= SHORT TASK =
Can you reproduce the listing starting at the line containing "Open the end date calendar picker" and ending at the line containing "click(103, 145)", replacing "Where should I click to" with "Where do I click to" and leaving everything else unchanged? Give only those lines.

***** SUPPLIED RECORDS *****

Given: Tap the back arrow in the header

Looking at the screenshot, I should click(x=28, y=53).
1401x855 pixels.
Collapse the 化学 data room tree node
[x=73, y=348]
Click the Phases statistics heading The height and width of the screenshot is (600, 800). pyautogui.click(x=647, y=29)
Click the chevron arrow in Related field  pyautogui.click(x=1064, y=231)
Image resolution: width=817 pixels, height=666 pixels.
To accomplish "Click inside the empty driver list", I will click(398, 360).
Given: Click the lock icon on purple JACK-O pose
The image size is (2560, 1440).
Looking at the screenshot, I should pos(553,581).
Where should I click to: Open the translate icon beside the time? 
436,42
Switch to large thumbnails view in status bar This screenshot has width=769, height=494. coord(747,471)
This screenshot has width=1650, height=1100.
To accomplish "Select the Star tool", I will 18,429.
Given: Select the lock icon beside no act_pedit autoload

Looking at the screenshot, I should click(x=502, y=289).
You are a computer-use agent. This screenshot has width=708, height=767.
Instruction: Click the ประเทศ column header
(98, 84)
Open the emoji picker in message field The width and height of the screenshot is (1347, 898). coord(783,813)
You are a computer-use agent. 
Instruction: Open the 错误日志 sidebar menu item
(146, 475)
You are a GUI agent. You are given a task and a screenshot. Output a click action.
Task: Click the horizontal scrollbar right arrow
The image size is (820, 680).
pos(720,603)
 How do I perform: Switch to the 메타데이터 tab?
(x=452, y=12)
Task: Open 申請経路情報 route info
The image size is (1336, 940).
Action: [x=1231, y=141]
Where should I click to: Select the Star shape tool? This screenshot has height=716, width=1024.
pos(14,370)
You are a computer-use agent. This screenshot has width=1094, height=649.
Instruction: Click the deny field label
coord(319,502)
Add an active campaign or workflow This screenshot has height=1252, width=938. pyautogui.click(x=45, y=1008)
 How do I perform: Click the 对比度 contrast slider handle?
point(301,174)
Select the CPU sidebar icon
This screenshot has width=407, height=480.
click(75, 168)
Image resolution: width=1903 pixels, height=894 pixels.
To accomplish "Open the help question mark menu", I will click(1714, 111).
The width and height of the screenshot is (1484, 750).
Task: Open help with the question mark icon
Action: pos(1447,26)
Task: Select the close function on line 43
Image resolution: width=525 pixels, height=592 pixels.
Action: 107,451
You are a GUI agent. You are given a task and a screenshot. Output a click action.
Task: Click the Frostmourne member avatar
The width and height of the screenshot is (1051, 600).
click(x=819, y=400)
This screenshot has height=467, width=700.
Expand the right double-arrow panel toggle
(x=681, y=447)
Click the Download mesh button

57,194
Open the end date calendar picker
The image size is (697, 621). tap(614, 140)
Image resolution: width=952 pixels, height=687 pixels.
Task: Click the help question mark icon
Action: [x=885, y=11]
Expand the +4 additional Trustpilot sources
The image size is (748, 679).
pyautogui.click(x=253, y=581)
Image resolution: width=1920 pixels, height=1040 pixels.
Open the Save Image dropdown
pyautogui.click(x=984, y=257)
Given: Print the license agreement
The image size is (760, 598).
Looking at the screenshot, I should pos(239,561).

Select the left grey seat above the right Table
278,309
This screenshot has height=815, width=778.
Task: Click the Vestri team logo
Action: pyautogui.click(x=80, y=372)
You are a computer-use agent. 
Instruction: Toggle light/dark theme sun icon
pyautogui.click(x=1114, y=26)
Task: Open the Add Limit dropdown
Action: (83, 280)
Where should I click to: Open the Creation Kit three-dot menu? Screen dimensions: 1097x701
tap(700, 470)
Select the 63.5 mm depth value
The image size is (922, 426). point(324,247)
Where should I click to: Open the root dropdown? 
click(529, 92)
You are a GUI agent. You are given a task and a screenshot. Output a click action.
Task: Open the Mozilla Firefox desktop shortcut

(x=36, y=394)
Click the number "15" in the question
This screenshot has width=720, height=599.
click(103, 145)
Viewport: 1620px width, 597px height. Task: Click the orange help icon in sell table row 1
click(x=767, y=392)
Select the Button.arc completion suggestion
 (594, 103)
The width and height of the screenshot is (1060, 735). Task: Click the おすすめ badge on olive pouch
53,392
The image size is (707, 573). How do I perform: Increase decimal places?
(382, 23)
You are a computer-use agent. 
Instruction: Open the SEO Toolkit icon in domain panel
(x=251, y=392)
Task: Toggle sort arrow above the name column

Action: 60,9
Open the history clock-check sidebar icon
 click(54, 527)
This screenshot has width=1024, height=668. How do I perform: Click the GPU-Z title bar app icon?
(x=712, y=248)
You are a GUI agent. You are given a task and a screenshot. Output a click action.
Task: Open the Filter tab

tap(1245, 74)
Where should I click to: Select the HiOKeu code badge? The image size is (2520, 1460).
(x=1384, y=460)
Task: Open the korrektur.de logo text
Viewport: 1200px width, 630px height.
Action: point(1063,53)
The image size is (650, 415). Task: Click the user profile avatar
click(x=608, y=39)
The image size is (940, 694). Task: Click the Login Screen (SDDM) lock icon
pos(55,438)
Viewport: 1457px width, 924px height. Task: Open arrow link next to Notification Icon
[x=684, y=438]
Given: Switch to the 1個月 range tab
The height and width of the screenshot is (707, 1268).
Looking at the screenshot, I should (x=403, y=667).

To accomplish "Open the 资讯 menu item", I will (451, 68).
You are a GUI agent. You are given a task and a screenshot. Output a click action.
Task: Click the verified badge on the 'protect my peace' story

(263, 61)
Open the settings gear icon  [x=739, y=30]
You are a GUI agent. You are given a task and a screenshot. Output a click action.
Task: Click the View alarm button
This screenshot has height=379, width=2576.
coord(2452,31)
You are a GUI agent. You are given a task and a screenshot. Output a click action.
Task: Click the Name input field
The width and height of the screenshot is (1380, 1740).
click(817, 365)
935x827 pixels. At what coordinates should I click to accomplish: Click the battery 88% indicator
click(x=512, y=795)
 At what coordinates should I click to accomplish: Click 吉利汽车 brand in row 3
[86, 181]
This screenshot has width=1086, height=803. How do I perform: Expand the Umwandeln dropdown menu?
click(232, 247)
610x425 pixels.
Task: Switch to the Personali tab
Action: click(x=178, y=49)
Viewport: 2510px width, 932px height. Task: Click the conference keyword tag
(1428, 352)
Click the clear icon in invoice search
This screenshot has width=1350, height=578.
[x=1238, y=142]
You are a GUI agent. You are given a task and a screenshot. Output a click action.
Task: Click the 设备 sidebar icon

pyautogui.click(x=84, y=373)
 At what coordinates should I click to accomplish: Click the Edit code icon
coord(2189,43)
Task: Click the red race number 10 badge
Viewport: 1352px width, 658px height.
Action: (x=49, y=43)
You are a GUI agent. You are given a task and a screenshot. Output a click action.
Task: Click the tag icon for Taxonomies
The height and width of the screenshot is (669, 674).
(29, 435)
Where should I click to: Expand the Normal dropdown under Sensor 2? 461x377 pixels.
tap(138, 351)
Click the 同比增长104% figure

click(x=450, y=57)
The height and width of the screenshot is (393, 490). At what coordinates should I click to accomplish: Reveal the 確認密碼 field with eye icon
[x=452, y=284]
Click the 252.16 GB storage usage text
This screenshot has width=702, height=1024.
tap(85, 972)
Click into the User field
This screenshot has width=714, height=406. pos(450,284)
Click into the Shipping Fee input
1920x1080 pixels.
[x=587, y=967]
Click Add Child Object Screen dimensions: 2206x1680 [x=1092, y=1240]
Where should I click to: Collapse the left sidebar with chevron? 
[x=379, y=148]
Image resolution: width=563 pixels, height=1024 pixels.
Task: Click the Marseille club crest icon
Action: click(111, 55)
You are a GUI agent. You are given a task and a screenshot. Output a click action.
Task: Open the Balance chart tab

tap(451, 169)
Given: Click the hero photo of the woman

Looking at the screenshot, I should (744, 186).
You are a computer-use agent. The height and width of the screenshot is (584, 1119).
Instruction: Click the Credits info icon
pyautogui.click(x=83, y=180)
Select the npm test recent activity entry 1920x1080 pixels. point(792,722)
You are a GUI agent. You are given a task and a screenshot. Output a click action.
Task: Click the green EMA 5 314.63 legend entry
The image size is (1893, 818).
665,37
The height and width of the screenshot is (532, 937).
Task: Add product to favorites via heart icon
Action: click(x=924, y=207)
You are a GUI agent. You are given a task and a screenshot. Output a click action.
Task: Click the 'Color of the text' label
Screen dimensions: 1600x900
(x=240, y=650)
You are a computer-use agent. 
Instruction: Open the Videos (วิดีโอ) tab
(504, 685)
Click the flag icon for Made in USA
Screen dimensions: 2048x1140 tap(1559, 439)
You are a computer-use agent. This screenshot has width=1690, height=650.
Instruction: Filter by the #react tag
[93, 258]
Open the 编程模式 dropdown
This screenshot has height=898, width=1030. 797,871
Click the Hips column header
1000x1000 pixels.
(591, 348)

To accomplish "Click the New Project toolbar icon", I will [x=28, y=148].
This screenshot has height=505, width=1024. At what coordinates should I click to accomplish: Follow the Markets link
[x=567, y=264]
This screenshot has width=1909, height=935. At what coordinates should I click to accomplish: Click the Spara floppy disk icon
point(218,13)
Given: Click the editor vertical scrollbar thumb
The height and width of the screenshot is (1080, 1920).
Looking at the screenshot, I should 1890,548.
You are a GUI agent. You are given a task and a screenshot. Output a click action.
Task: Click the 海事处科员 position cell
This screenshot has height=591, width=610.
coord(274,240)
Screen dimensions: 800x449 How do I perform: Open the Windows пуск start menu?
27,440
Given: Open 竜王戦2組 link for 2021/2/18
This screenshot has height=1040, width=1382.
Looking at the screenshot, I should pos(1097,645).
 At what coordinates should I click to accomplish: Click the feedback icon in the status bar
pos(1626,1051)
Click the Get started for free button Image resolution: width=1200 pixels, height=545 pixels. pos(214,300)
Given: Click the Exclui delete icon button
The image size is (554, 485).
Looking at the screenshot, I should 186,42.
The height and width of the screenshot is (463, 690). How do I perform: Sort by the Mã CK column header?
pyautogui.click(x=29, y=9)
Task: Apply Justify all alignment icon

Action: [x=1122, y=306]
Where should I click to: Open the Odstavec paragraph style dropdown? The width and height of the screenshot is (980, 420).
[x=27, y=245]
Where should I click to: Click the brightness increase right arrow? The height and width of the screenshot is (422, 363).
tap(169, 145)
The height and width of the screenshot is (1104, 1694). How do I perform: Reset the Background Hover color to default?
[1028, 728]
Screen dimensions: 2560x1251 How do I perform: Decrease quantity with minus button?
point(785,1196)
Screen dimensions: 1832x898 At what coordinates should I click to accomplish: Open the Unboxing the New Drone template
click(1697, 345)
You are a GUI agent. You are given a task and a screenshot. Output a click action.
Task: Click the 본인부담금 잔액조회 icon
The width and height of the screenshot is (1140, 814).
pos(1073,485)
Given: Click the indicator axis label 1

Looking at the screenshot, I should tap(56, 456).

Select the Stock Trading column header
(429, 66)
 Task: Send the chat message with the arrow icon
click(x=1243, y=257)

*****

= TASK RESULT =
Open the end date calendar picker
The image size is (697, 621). tap(614, 140)
Image resolution: width=952 pixels, height=687 pixels.
Task: Click the help question mark icon
Action: [x=885, y=11]
Expand the +4 additional Trustpilot sources
The image size is (748, 679).
pyautogui.click(x=253, y=581)
Image resolution: width=1920 pixels, height=1040 pixels.
Open the Save Image dropdown
pyautogui.click(x=984, y=257)
Given: Print the license agreement
The image size is (760, 598).
Looking at the screenshot, I should pos(239,561).

Select the left grey seat above the right Table
278,309
This screenshot has height=815, width=778.
Task: Click the Vestri team logo
Action: pyautogui.click(x=80, y=372)
You are a computer-use agent. 
Instruction: Toggle light/dark theme sun icon
pyautogui.click(x=1114, y=26)
Task: Open the Add Limit dropdown
Action: (83, 280)
Where do I click to: Open the Creation Kit three-dot menu? Screen dimensions: 1097x701
tap(700, 470)
Select the 63.5 mm depth value
The image size is (922, 426). point(324,247)
Where do I click to: Open the root dropdown? 
click(529, 92)
You are a GUI agent. You are given a task and a screenshot. Output a click action.
Task: Open the Mozilla Firefox desktop shortcut

(x=36, y=394)
Click the number "15" in the question
This screenshot has width=720, height=599.
click(103, 145)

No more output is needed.